Pearn’s eyes were shining; he believed he had made a breakthrough. George tried to order his thoughts, wondering if this was going to be his only chance to explain before he was put on trial. But it was too warm in the room; the quiet and coolness of his cell seemed appealing now and he wished he were back there.
Pearn hadn’t finished yet, though, and the questions continued into the afternoon. As the sun moved round to the west, the light in the room altered and eventually darkened, the embers from the fire glowing more brightly in contrast. Even Pearn lost some of his initial vigour, the long day telling on him as it was on George.
“You still maintain that you are innocent of this murder?”
It was not the first time he had asked but George nodded dumbly again.

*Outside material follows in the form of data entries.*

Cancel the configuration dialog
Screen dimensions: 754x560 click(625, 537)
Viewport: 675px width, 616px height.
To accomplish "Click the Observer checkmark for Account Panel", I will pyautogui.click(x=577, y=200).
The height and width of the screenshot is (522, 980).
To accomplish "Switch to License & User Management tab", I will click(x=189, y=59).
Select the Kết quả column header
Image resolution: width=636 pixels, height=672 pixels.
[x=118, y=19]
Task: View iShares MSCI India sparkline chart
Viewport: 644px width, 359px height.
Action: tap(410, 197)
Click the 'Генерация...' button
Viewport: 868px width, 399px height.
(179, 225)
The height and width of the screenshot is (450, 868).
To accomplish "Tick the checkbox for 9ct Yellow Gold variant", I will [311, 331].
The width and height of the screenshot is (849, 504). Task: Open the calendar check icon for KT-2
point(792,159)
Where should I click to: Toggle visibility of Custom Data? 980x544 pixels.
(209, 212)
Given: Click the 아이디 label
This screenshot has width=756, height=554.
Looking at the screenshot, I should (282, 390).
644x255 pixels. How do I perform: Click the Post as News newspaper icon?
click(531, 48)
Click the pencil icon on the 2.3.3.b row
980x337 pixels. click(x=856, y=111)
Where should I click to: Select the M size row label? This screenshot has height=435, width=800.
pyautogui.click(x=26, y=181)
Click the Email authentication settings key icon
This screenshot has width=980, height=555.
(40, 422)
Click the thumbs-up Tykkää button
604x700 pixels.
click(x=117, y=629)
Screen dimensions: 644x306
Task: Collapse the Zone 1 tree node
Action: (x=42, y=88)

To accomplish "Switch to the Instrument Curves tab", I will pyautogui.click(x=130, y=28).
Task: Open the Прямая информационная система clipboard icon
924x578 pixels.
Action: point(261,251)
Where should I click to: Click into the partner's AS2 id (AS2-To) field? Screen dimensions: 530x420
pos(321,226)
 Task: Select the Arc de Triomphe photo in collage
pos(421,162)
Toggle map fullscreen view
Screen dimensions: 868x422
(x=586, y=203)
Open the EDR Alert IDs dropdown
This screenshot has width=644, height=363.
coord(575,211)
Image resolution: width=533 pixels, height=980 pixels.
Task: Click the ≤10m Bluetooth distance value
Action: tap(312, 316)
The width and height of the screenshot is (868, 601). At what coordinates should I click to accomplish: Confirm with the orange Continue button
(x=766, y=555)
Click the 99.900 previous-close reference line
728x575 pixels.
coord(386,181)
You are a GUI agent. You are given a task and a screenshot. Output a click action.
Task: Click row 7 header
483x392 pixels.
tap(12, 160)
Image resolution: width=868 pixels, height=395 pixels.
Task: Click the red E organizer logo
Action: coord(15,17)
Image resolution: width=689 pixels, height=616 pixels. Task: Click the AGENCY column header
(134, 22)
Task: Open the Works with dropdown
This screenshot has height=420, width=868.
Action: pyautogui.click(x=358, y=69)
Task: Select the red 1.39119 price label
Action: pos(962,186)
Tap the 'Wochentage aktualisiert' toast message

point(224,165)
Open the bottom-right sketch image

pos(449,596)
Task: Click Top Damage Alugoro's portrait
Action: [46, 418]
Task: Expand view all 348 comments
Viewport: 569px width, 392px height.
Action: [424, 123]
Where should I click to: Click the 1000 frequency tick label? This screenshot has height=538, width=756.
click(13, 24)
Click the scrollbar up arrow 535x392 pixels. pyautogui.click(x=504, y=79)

“Woolfe, I will be frank with you. The Metropolitan Police Force do not believe that anyone else would have had reason to commit this crime. You were her intended, you had had a disagreement—her sister has told us this much, and the note confirms it. You suspected her of infidelity and you wanted revenge for the injury to your pride. You had also taken a fancy to another girl. So you engineered a meeting—a reunion, in fact—lured her first to the Britannia Theatre and then to Tottenham, to marshland she was entirely unfamiliar with, and took her life. She had become a millstone around your neck, hadn’t she, Woolfe? You wanted rid of her, as you so eloquently put it yourself, and the drink you took at the Park Hotel gave you the courage to see it through.”
George shook his head but Pearn wasn’t looking. He was putting on his coat. He re-shaped the peak of his hat before putting it on and then glanced over at McArthur.
“Inspector, I shall leave you to wrap this up. I must catch my train.”
Without so much as a glance in George’s direction he left the room, shutting the door smartly behind him. McArthur looked over at George.
“Son, you would do yourself a favour if you were honest about this nasty business. It would make things easier for your family. Did you think of that?”
George leant forward in his seat, his hands gripping the edge of the desk.
“Sir, I beg you. Please believe me. I didn’t lay a hand on Charlotte. We met up, we even argued it’s true, but I didn’t touch her. You’ve got to believe me, sir. Whoever did this to her is still out there.”
McArthur got awkwardly to his feet. The skin beneath his eyes was pouchy and bruised-looking. He looked over at George for a long moment before addressing the constable standing in the corner of the stuffy room.
“Take him down again,” he said, sighing, before following Pearn’s footsteps out the door.